[Passage shown]:
----

The movie’s dramatic tension is richly multidimensional. Will Turing, who manifestly prefers to work alone, be able to work in a team? Will the team break the Enigma codes in time to forestall defeat and hasten victory? Will Turing and his team even be allowed to continue their machine-based approach in the face of managerial opposition?

In the service of entertainment, the makers of The Imitation Game inevitably commit some simplifications and elisions. The real team that tackled Enigma was bigger than the five-person movie version. Polish cryptanalysts did more than merely procure a captured Enigma machine for the British, as the movie suggests; they pioneered the electromechanical approach to decryption and had already broken an earlier, simpler version of the code.

One of the movie’s central points is embodied by a line spoken first by Christopher Morcom (Jack Bannon), who was Turing’s only friend at his posh private school, then by Turing himself, and finally by his fellow mathematician and cryptanalyst, Joan Clarke (Keira Knightly):

It is the people no one imagines anything of who do the things that no one can imagine.

----

[Material provided]:
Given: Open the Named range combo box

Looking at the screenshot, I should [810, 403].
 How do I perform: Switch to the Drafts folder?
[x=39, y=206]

----

[Directions]:
**a)** Answer these questions about the passage on The Imitation Game:
(i) How many people make up the team that tackles Enigma in the movie?
(ii) What approach to decryption did the Polish cryptanalysts pioneer?
(iii) Who is the first character to speak the line about the people no one imagines anything of?
**b)** Rewrite the passage on The Imitation Game from "One of the movie’s" up to and including "one can imagine.", putting "logician" in place of "mathematician".
**c)** Continue the passage on The Imitation Game from the point where it stops.

[Expected responses]:
**a)**
(i) Five.
(ii) The electromechanical approach.
(iii) Christopher Morcom.

**b)**
One of the movie’s central points is embodied by a line spoken first by Christopher Morcom (Jack Bannon), who was Turing’s only friend at his posh private school, then by Turing himself, and finally by his fellow logician and cryptanalyst, Joan Clarke (Keira Knightly):

It is the people no one imagines anything of who do the things that no one can imagine.

**c)**
I won’t divulge the moving circumstances under which Clarke speaks the line, but its message is a general one: Genius like Turing’s has so much to contribute to society that the character quirks that may accompany it should be accepted and tolerated. That’s not to say that eccentricity is a necessary quality among geniuses. Although the list of eccentric physicists is long (Isaac Newton, Henry Cavendish, Paul Dirac . . . ), so too is the list of congenial physicists (Michael Faraday, Ernest Rutherford, Enrico Fermi . . . )

Turing’s homosexuality was not a quirk or flaw of character. And to its credit, the movie does not portray it as such. But throughout Turing’s lifetime, sex between consenting men was illegal in the UK. If the law had been repealed in 1952, when Turing died, and not 15 years later, Turing might have lived to witness and participate in the computer revolution that his work helped to spark.